According to the investigation, unsafe food handling was the “third most frequently cited violation” in the nearly 16,000 nursing homes nationwide. In 2018, over one-third of America’s nursing homes received citations for violations of federal regulations regarding the safe storing, preparing, and serving of food.
According to the Centers for Medicare & Medicaid Services (CMS), the figures in the report do not include assisted living centers.
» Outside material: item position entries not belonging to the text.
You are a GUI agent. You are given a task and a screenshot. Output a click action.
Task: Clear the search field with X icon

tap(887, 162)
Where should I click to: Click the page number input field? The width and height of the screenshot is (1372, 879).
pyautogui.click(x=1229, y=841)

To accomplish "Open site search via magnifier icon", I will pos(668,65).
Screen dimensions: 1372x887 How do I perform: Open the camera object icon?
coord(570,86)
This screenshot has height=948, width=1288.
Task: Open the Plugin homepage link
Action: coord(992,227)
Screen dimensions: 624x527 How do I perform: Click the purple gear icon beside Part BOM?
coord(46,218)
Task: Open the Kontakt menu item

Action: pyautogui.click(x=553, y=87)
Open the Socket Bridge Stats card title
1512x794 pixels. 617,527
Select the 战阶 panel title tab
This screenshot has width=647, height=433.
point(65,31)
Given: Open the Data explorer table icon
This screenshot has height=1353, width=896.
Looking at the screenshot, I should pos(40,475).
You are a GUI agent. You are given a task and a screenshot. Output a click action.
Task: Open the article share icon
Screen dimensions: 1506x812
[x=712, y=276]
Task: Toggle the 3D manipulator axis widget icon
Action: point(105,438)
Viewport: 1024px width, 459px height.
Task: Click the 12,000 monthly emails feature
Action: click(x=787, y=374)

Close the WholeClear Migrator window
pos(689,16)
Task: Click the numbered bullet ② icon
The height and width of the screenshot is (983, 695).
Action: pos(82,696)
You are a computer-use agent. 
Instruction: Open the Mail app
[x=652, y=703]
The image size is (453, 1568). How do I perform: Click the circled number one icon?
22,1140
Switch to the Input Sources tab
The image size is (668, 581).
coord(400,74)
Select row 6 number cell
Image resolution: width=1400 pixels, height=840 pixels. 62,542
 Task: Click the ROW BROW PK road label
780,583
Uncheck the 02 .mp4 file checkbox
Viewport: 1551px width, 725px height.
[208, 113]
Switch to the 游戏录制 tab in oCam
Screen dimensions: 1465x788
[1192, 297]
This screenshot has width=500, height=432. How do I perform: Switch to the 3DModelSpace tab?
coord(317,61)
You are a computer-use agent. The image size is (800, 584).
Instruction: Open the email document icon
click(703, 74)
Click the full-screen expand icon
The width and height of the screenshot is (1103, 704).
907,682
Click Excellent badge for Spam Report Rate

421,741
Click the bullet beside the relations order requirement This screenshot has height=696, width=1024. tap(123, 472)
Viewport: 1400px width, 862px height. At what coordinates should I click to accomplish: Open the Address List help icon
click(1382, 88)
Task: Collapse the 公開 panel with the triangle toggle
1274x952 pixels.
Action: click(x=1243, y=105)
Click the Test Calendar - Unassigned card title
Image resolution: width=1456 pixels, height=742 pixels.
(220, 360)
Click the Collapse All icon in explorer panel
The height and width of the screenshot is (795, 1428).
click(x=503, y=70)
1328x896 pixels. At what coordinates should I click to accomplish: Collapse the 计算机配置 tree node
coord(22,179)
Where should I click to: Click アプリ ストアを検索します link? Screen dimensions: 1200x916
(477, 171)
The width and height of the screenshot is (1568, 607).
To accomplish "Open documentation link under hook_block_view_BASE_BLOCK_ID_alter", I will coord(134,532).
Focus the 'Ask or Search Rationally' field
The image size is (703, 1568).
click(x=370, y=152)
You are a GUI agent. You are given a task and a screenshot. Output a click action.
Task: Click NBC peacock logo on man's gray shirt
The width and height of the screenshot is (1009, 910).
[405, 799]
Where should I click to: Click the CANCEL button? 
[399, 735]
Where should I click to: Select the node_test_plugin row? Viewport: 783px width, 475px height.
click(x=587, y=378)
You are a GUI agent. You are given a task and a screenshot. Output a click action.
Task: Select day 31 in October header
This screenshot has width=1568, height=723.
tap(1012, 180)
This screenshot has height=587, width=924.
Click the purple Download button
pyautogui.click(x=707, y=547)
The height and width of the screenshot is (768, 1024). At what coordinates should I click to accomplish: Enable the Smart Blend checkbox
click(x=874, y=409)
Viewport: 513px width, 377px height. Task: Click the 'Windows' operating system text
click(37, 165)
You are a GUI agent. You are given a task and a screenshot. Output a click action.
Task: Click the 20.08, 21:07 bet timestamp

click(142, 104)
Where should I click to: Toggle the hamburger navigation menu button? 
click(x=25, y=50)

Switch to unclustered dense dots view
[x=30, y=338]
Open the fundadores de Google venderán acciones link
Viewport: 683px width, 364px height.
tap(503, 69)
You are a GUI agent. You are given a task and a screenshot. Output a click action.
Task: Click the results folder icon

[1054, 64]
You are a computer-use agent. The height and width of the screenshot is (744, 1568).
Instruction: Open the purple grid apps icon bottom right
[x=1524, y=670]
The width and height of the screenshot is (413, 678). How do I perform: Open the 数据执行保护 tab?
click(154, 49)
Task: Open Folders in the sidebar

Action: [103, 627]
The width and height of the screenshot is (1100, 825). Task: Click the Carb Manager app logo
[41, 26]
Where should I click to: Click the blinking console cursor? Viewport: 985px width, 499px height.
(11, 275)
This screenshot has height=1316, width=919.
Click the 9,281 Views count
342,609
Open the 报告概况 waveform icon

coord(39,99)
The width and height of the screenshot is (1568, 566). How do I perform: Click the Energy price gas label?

Those communities do not have a nationwide centralized data collection system, and they are licensed by the individual states where they are located, with each state having its own set of standards.
According to a nurse and professor at the University of California in San Francisco who has researched nursing home quality, “There is a huge underreporting of food issues.”
Compliance Perspective
Failure by a facility to implement and require staff to follow strict protocols associated with safe, sanitary food storage, handling, preparation, and serving may place residents in immediate jeopardy for harm, in violation of state and federal regulations.
Discussion Points:
- Review policies and procedures regarding the maintenance of equipment used in food preparation and clean-up; protocols for maintaining a sanitary, pest/insect free kitchen area where food is prepared and served; and sanitary protocols for safe storing, handling, preparing and serving of food.
- Train staff regarding the policies and procedures for maintenance of a safe, sanitary kitchen environment and the protocols for safe, sanitary food storage, preparation, and serving to prevent outbreaks of infectious conditions like the norovirus.
- Periodically audit maintenance records on equipment used to store, prepare, and serve food to residents and also on records for pest and insect control. Routinely observe for compliance with sanitary practices in the kitchen and in the processes for checking food temperatures and delivering meals to residents.